“Carbon pricing” can have different meanings. Explicit carbon pricing puts a price directly on carbon emissions, like carbon tax and cap and trade. Implicit pricing includes policies or instruments that effectively price carbon, such as gasoline taxes. Negative carbon pricing includes subsidies or support for fossil fuel production or use which lead to emissions of carbon dioxide.
Explicit Carbon Pricing
As of 2014 there are 29 explicit carbon pricing schemes at regional, state and country levels, with 12 more at some stage of development as shown in the map from the World Bank Report of May 2014.
And in a very significant new development, the two leading emitters of CO2, the U.S. and China, in November of 2014, announced an agreement to set targets for CO2 emissions out to the year 2030. Although no “teeth” were included in the agreement, it is very possible that these two very competitive countries will seek to outdo one another in meeting these goals, effectively reinforcing the agreement.
Also, many companies have disclosed using a price on carbon in their long range planning; prices reported to CDP range from US$10-20 for the Walt Disney Company, US$14 for Google to US$60-80 for ExxonMobil.
The World Bank and many others support carbon pricing through either cap and trade or carbon tax. Regardless of the type, there are some key traits of a desirable pricing system as described by Ian Perry, Principal Environmental Fiscal Policy Expert, Fiscal Affairs Department, International Monetary Fund (IMF),
Implicit Carbon Pricing
Taxes and other instruments have the effect of putting a price on carbon, some in an obvious way, and others not so obvious. An excellent report by the OECD and references therein summarize implicit pricing, dividing it into three main areas:
Transportation includes taxes on liquid transportation fuels, mostly gasoline and diesel. In the U.S., average taxes, including federal and state taxes, are US$0.48 per gallon for gasoline and US$0.54 per gallon for diesel. Equivalent taxes in other OECD countries can be significantly higher, up to and over US$200 per gallon of fuel.
Other less obvious implicit pricing on transportation – either positive or negative – include tax exemptions on biofuels or other renewables, fuel mandates, and support for electric vehicles.
Electricity is a secondary energy sourced by burning of fossil fuels, solar, wind, or other kinetic sources. Electricity can be taxed by taxing the fuels used to generate electricity, and/or by taxing the consumption of electricity. Implicit pricing includes fuel switching subsidies and other schemes to enhance use of renewable sources, and Feed-in-Tariffs on renewable generation. With a Feed-in-Tariff, residential or other generators of renewable electricity are paid by utilities or the government for any surplus energy provided to the grid.

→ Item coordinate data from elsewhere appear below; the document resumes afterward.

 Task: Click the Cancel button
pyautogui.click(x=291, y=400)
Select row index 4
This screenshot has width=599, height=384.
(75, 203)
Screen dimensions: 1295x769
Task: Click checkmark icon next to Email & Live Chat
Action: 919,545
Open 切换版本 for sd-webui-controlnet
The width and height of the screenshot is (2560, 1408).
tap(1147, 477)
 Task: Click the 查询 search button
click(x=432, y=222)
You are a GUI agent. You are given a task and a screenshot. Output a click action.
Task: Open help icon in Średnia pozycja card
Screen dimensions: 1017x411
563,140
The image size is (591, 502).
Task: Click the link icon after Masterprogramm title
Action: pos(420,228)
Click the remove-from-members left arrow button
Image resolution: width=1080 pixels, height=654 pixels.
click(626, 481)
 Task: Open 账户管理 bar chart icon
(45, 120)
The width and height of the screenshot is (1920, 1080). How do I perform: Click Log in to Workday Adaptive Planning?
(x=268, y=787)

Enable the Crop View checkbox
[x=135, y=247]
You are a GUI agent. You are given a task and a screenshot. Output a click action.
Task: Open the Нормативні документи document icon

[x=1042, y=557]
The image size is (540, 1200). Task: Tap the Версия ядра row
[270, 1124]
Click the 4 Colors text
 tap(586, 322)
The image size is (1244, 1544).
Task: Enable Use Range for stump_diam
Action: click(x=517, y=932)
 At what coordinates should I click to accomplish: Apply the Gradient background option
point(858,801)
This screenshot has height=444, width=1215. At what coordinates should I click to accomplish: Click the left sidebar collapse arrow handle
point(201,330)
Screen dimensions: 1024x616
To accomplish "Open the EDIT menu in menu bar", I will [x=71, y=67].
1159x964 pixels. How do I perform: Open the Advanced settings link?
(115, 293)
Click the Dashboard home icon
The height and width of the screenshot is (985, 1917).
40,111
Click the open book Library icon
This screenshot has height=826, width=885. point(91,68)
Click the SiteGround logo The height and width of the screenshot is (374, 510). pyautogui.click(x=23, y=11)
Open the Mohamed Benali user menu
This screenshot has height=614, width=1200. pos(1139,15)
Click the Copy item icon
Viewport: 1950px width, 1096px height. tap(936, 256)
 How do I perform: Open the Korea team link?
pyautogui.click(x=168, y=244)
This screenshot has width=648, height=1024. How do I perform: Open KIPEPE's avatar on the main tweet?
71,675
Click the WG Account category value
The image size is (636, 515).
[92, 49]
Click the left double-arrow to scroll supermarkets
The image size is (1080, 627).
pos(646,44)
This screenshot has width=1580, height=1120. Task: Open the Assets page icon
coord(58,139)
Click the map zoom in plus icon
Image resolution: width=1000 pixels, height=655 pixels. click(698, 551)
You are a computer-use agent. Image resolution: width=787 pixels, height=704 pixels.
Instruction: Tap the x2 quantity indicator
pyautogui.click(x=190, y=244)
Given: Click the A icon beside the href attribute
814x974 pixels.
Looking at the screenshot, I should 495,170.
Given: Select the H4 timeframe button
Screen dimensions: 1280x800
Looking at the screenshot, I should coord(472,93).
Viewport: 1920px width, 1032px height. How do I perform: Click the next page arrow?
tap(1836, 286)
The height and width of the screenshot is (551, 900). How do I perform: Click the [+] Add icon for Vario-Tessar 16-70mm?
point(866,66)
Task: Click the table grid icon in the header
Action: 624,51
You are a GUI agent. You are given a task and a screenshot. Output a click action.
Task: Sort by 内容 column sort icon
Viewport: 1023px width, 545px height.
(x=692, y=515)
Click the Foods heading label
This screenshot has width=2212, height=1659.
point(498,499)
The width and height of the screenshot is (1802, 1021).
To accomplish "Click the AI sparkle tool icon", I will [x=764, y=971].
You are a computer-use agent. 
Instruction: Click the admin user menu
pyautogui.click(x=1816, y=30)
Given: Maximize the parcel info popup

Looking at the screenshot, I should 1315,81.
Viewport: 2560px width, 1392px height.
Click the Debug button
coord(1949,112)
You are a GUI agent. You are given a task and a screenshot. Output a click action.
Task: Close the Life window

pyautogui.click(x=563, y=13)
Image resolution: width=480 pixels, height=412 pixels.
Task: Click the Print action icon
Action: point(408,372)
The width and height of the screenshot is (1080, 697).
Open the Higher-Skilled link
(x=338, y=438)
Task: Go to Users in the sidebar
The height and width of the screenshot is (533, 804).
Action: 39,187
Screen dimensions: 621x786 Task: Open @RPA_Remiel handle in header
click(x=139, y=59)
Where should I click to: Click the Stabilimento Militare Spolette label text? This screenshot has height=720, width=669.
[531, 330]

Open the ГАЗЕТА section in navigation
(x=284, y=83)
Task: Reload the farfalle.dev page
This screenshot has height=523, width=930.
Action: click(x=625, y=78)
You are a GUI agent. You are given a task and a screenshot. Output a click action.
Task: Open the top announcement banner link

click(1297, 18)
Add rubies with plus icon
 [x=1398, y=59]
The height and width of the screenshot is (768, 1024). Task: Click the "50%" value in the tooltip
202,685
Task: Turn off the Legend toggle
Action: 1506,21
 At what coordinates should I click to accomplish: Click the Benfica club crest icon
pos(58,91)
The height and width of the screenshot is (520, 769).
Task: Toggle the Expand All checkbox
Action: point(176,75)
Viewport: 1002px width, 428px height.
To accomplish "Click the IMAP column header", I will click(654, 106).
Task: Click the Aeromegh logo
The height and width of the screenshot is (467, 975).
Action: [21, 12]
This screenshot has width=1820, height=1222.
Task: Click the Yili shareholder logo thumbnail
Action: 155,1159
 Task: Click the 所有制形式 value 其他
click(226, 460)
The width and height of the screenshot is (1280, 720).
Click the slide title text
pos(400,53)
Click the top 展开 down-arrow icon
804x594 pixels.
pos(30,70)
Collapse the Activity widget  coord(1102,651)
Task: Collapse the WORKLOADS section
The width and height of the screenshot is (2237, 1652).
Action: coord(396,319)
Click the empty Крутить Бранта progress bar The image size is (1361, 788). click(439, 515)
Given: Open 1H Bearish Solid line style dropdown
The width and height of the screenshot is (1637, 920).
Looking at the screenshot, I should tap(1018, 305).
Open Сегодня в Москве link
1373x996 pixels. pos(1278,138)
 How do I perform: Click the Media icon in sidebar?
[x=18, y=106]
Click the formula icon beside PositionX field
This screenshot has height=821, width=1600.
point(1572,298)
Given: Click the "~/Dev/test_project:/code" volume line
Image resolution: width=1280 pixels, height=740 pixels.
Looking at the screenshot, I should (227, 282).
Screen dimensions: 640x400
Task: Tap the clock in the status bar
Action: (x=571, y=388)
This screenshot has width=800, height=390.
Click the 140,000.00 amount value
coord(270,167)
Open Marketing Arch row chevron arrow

Heating and Process Use for industrial or energy transformation purposes are taxed at a different rate than the same energy products used for residential or commercial use. Depending on the country, these taxes can be either lower or higher depending on the goal of the tax.
Negative Carbon Pricing
Depending on the country, there is a wide range of budgetary transfers and tax expenditures in place that encourage the production and use of fossil fuels. These mechanisms are in direct conflict and counter most of the explicit and implicit pricing mechanisms, skewing the market, sometimes dramatically. The OECD has identified over 550 individual support mechanisms that directly or indirectly encourage the production or consumption of fossil fuels across OECD countries.